** Records to process **
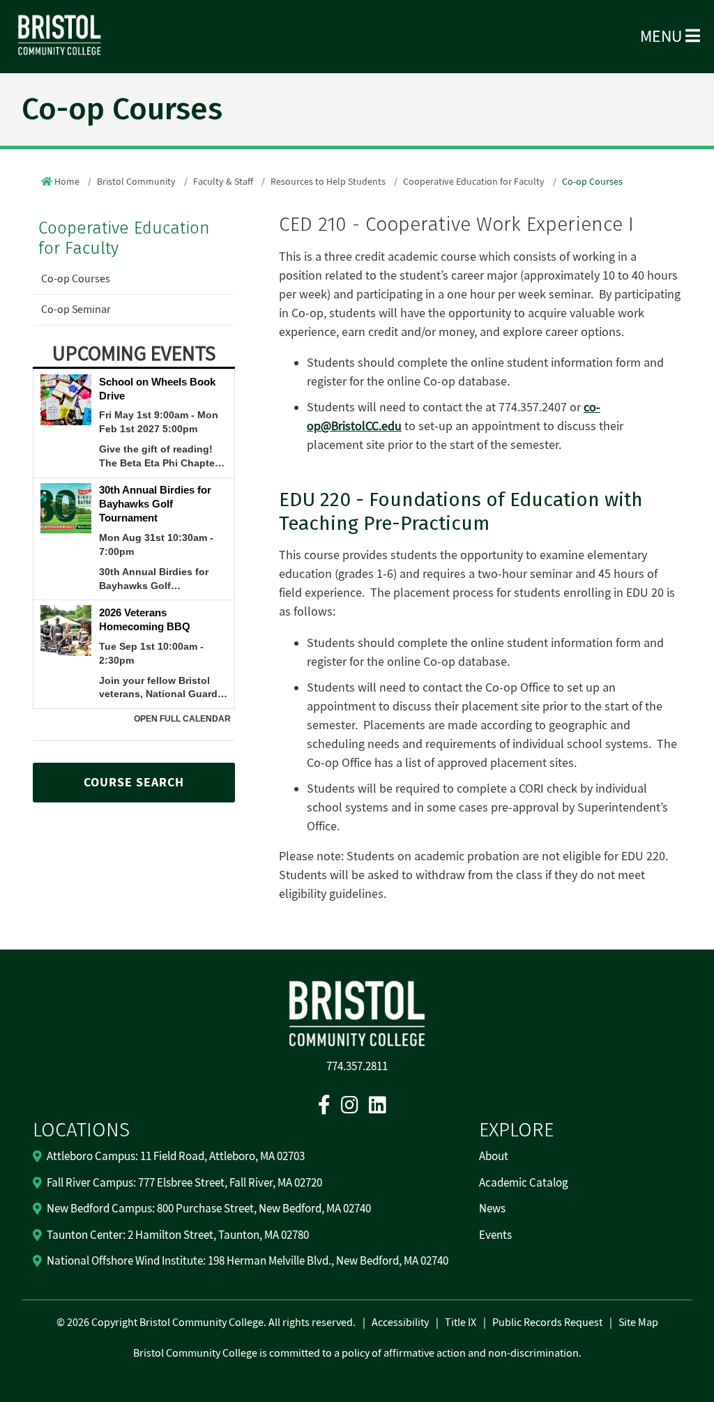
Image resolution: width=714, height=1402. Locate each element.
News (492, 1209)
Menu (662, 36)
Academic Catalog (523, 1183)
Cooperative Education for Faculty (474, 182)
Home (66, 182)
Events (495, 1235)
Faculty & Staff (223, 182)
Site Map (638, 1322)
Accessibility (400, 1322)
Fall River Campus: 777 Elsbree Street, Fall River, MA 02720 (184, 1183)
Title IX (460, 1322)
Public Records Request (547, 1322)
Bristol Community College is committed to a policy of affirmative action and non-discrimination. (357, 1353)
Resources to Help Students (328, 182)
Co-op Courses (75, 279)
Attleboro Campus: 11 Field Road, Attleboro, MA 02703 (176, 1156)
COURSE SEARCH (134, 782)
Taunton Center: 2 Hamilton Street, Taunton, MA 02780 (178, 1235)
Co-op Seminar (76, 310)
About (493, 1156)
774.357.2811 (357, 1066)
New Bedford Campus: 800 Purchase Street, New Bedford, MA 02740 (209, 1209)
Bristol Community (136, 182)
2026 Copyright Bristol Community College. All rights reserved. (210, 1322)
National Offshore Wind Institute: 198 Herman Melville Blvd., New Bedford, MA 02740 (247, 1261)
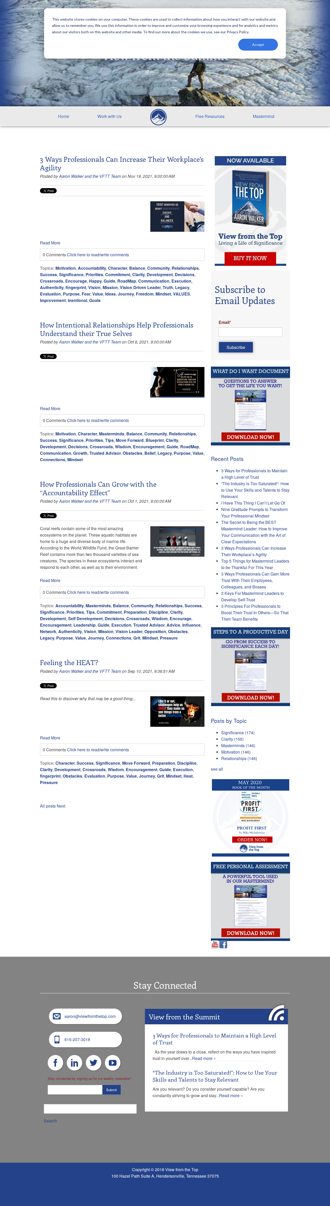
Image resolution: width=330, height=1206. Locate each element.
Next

** Written problem **
Reproduce every line of the records above word for word, with all the coordinates, but leave out the pictures.

** Exercise output **
Image resolution: width=714, height=1402. Locate each element.
News (492, 1209)
Menu (662, 36)
Academic Catalog (523, 1183)
Cooperative Education for Faculty (474, 182)
Home (66, 182)
Events (495, 1235)
Faculty & Staff (223, 182)
Site Map (638, 1322)
Accessibility (400, 1322)
Fall River Campus: 777 Elsbree Street, Fall River, MA 02720 (184, 1183)
Title IX (460, 1322)
Public Records Request (547, 1322)
Bristol Community College is committed to a policy of affirmative action and non-discrimination. (357, 1353)
Resources to Help Students (328, 182)
Co-op Courses (75, 279)
Attleboro Campus: 11 Field Road, Attleboro, MA 02703 (176, 1156)
COURSE SEARCH (134, 782)
Taunton Center: 2 Hamilton Street, Taunton, MA 02780 (178, 1235)
Co-op Seminar (76, 310)
About (493, 1156)
774.357.2811 (357, 1066)
New Bedford Campus: 800 Purchase Street, New Bedford, MA 02740 (209, 1209)
Bristol Community (136, 182)
2026 Copyright Bristol Community College. All rights reserved. (210, 1322)
National Offshore Wind Institute: 198 Herman Melville Blvd., New Bedford, MA 02740 (247, 1261)
Image resolution: width=330, height=1206. Locate each element.
Next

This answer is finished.